SO I have a dataframe made up of thousands of records that I have imported from .csv. One variable within the dataframe is a free text field dervied from a lexicon. The rows of data are in the below format.
Please note that the below are not vectors but rows of char data within a variable 'date' (they just happen to look exactly like a vector):
c("9th november 2018", "27th october 2018"),
c("three months", "6 months"),
c("24th december ", "2th january 2019", "25th january 2019")
essentially all that I am interested in doing is taking the string from the first set of quotation marks and removing the rest, so:
c("9th november 2018", "27th october 2018")
9th november 2018
I am using the following code but it is taking the string from the last set of quotation marks:
LexiDate3$finaldat3 <- sub('.*,"*(.*?) *" *', '\\1', LexiDate3$Date_new)
which returns:
27th october 2018")
Not ideal and for the life of me cant figure this one out. Any help would be greatly appreciated guys.
Thanks.
How does this look? Note the quotes around the output are put there by the print method and not embedded in the string.
library(stringr)
test <- 'c("9th november 2018", "27th october 2018"),'
str_extract(test,'(?<=")(.*?)(?=")')
#> [1] "9th november 2018"
Created on 2019-02-21 by the reprex package (v0.2.1)

### [YOUR TASK]
Copy the stretch of the R string question from "essentially all that" through "library(stringr)" word for word. The listing that follows isn't needed for anything here.

### [RECORDS SUPPLIED]

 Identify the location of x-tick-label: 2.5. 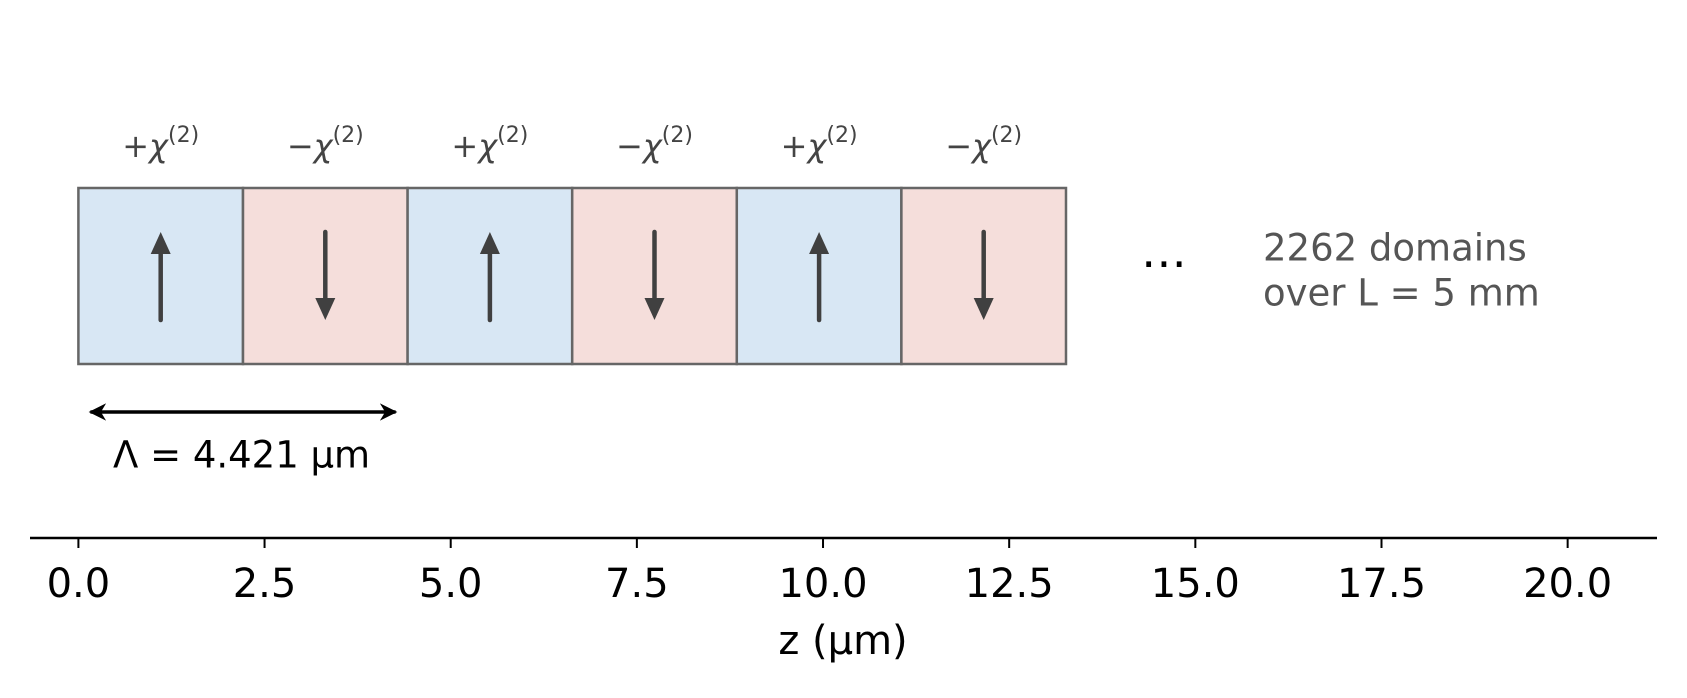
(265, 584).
---
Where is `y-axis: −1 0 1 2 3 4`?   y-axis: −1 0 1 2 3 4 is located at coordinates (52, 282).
* * *
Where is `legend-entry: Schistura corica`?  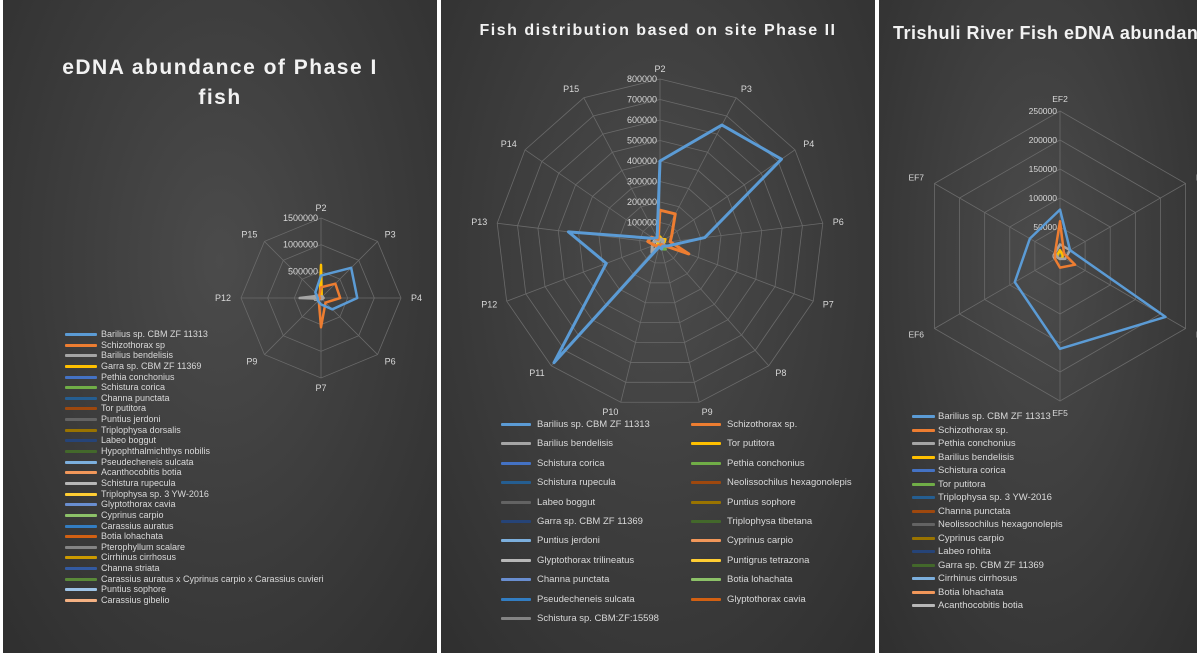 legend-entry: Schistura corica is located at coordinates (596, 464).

### [EXERCISE RESULT]
essentially all that I am interested in doing is taking the string from the first set of quotation marks and removing the rest, so:
c("9th november 2018", "27th october 2018")
9th november 2018
I am using the following code but it is taking the string from the last set of quotation marks:
LexiDate3$finaldat3 <- sub('.*,"*(.*?) *" *', '\\1', LexiDate3$Date_new)
which returns:
27th october 2018")
Not ideal and for the life of me cant figure this one out. Any help would be greatly appreciated guys.
Thanks.
How does this look? Note the quotes around the output are put there by the print method and not embedded in the string.
library(stringr)